Similarly, in Jones, the Eleventh Circuit Court of Appeals allowed the plaintiffs to proceed under an equitable relief claim where the plaintiffs had been promised that they would have benefits for life without payment of any premiums after retirement, but the employer ultimately terminated the retiree group life benefit. 370 F.3d at 1068. The plaintiffs asserted that they were "routinely told" that they would receive "free, lifetime life insurance coverage" if they stayed with the company until retirement, and that they relied on those promises to their detriment in making their plans for retirement. 370 F.3d at 1071-72.
In Jones, and before that in Varity, the alternative claim was that the fiduciary had tricked or defrauded the plaintiffs out of their benefits, not simply that the ERISA plan did not provide the benefits. That sort of fraud or deceit is not alleged here. The relief at the heart of plaintiff's complaint is the payment of benefits under an ERISA plan.

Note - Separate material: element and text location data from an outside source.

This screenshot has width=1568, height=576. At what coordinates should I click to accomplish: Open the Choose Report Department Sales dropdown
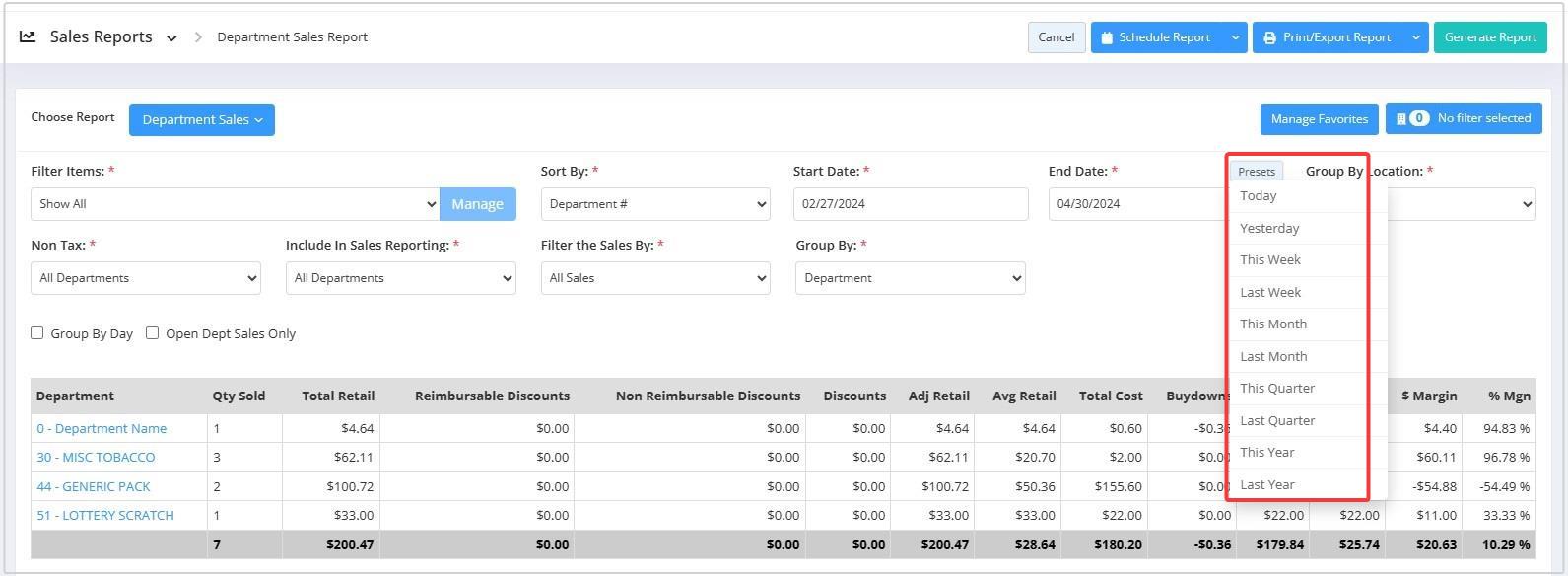click(x=202, y=120)
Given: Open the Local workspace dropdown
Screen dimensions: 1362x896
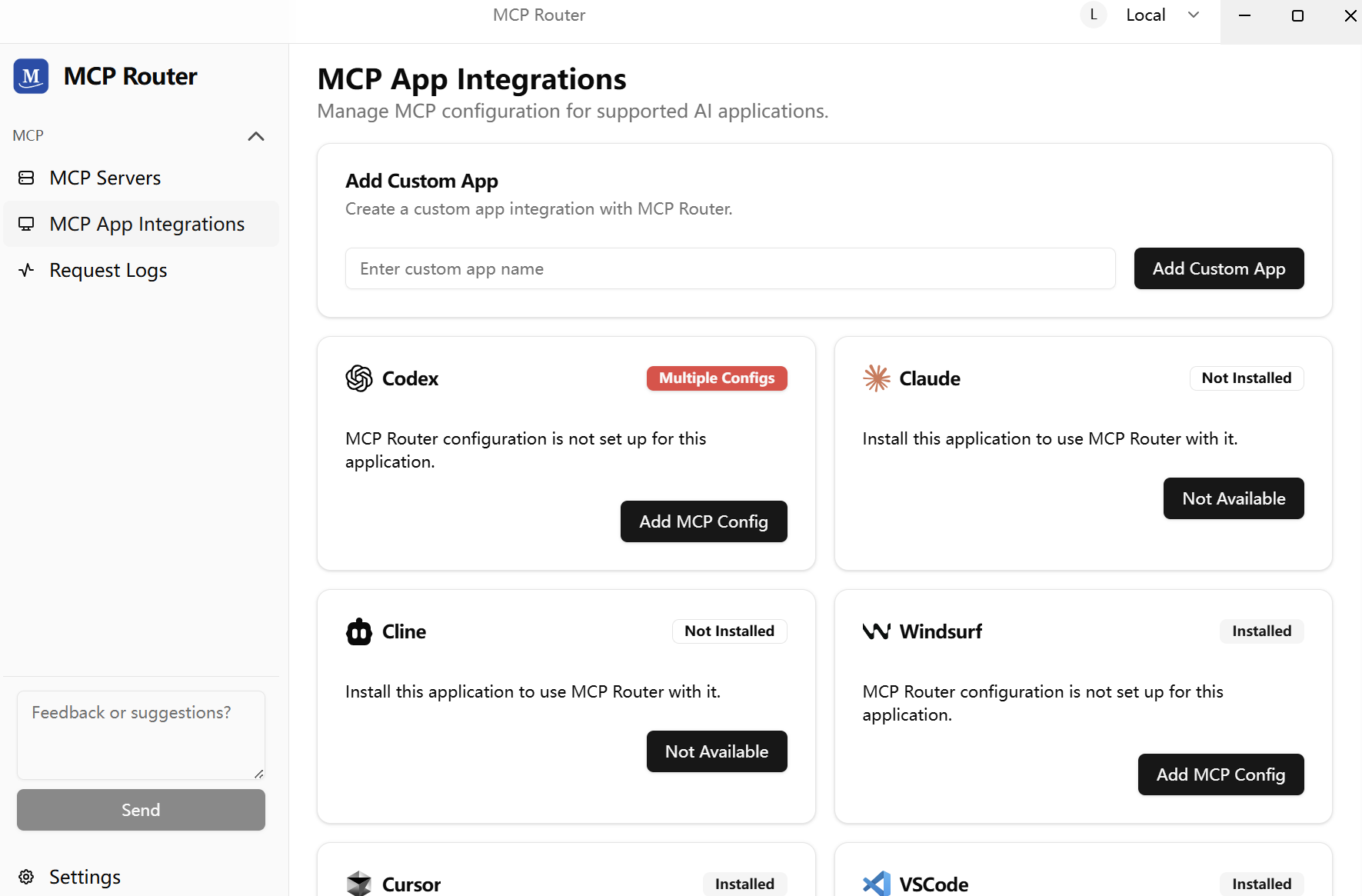Looking at the screenshot, I should [x=1161, y=15].
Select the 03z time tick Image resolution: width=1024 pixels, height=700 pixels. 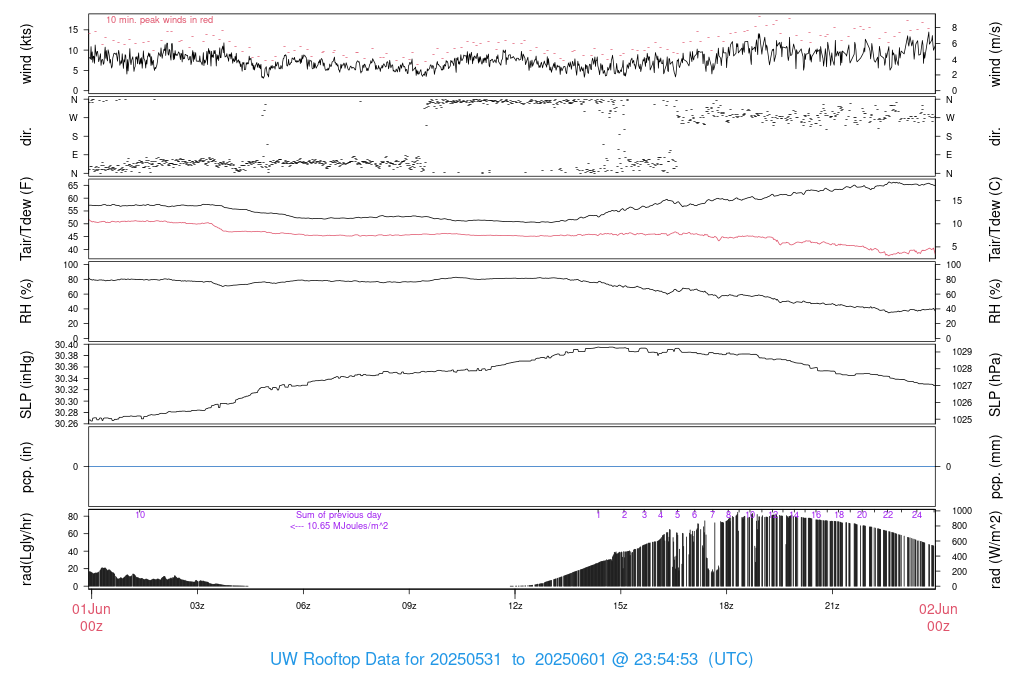197,606
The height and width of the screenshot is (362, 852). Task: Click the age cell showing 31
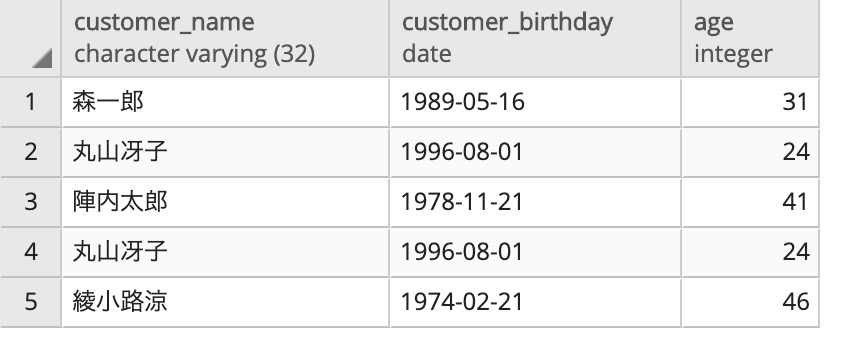[750, 102]
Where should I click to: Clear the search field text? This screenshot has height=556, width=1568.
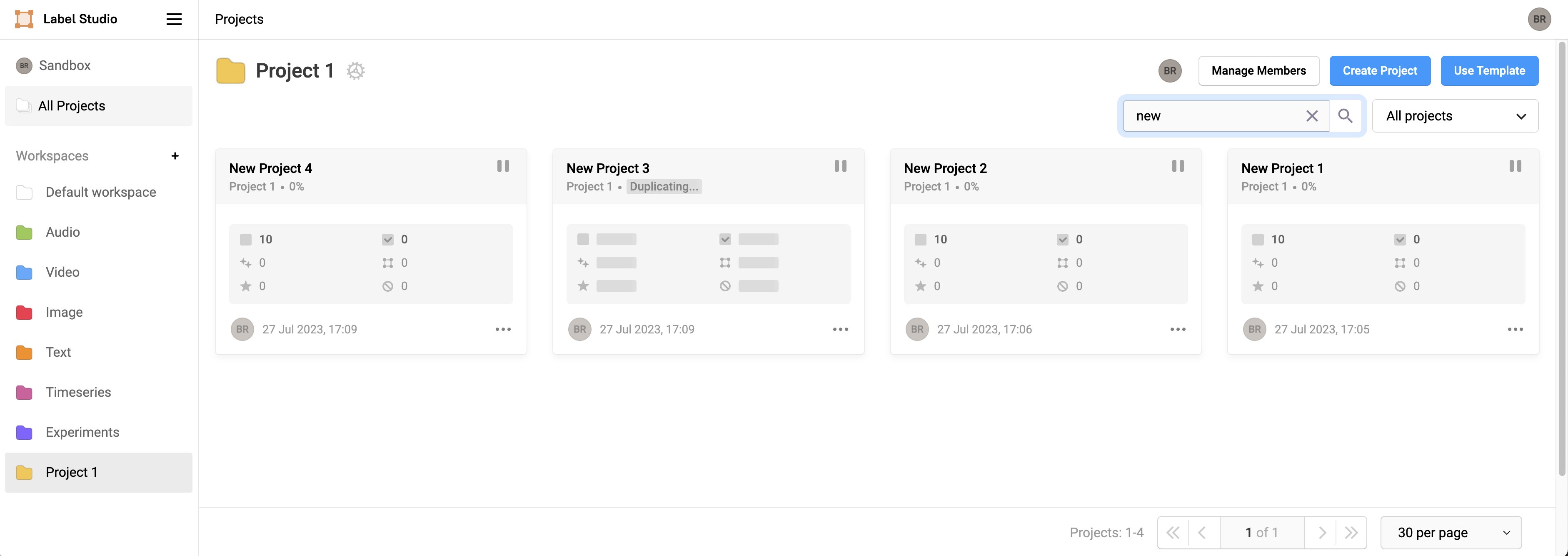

In this case, the plaintiff is seeking the payment of benefits due under an ERISA plan, which is clearly relief available under 29 U.S.C. Section 1132(a)(1). Ms. Pruitt asserts that her husband's death was an "accident" and should be covered by the policy, and that the Plan Administrator improperly found that the death was not an "accident." Accordingly, the plaintiff is not entitled to seek the alternative relief available under subsection (3).
Based on the foregoing considerations, American General's motion to dismiss is due to be granted and Count II of the Amended Complaint hereby is dismissed.